- Philadelphia, Pennsylvania United States of America

Information
- Former names: Walter Biddle Saul High School of Agricultural Sciences; Wissahickon Farm School
- Established: 1943
- School board: Philadelphia Board of Education
- School district: School District of Philadelphia
- Grades: 9-12
- Enrollment: 546(as of fall 2015)
- Website: saul.philasd.org

= W.B. Saul High School =

Public magnet high school in Philadelphia, Pennsylvania

W.B. Saul High School, previously the Walter Biddle Saul High School of Agricultural Sciences, is a magnet high school in Roxborough, Philadelphia. The school, a part of the School District of Philadelphia, serves grades 9 through 12. Saul is a magnet school in the agricultural fields.

Saul is the largest agricultural farm school in the United States. The school has the largest FFA (formerly Future Farmers of America) chapter in the State of Pennsylvania and one of the largest in the United States. Saul has two farmers as staff members.

==History==
The school opened in 1943 as the Wissahickon Farm School. Saul concentrated in traditional agricultural subjects for many years. Kristen A. Graham of The Philadelphia Inquirer said in 2012 that "a recent focus has been on boosting academics, on inquiry-based learning that opens the door to a wider range of careers."

==Campus==
The 130 acre campus is on the Wissahickon Valley in upper Roxborough, Philadelphia, adjacent to Fairmount Park. The campus is located on both sides of Henry Avenue. One side houses the academic, agricultural, and physical education/health buildings as well as the greenhouses and small animal laboratory buildings. On that side those buildings are adjacent to the basketball court, open soccer field and school gym. The portion on the other side of Henry Avenue houses the school's field crop area, nursery, pasture area for livestock, and working farm.

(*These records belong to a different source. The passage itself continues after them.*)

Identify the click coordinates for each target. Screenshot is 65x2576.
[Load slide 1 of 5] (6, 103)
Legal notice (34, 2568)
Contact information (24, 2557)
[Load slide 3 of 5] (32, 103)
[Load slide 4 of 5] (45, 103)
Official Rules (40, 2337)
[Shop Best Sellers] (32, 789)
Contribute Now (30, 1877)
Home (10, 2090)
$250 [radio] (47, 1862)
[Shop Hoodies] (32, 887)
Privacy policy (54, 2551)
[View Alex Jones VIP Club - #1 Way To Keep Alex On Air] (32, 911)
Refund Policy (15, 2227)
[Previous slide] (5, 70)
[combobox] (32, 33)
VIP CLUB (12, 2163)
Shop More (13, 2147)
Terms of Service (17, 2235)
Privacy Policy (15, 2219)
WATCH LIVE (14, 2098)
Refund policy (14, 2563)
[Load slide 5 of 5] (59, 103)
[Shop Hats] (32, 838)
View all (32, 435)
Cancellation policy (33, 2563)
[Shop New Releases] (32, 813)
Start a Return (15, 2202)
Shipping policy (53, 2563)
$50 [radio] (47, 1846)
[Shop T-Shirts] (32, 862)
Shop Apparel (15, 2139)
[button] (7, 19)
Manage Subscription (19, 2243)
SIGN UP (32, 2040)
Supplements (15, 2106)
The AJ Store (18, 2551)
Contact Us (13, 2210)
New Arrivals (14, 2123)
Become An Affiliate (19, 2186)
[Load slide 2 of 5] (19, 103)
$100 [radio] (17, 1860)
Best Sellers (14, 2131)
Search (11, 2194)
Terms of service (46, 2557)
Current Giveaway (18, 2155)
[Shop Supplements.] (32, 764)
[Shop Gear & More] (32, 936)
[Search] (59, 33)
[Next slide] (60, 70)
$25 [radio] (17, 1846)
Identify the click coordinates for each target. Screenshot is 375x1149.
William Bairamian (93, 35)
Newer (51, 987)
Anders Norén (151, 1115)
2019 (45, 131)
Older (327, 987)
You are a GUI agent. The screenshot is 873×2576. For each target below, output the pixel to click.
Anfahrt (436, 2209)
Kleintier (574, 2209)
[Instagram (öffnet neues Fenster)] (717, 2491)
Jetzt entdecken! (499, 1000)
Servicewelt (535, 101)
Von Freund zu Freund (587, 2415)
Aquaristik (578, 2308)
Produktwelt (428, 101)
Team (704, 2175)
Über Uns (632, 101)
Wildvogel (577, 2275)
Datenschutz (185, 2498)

The working farm houses dairy, horses, sheep, and swine, as well as the school's meat science program.

==Admissions==
Kristen A. Graham of The Philadelphia Inquirer said in 2012 that Saul "requires strong grades for admission". The school received 1,100 applications for the first year (freshman) class of the 2012-2013 school year, according to Tamera Conaway, the principal. In order to get in one must score a 75% or above on the PSSAs, have all A's and B's and no more than 15 absences.

==Academics==
As of 2015 64% of Saul graduates attend colleges and universities.

==Demographics==
As of fall 2015 the school had 546 students, including 182 first year students (freshmen). Kristen A. Graham of The Philadelphia Inquirer said that the size of the first year class for that school year was larger than the usual size of a freshman class at Saul. During that year, 65.8% of students were African-American, 17.4% were White, and 13.9% were Hispanic. 40.1% were classified as economically disadvantaged. 9.5% require special education services. Graham characterized the Saul student body as "diverse".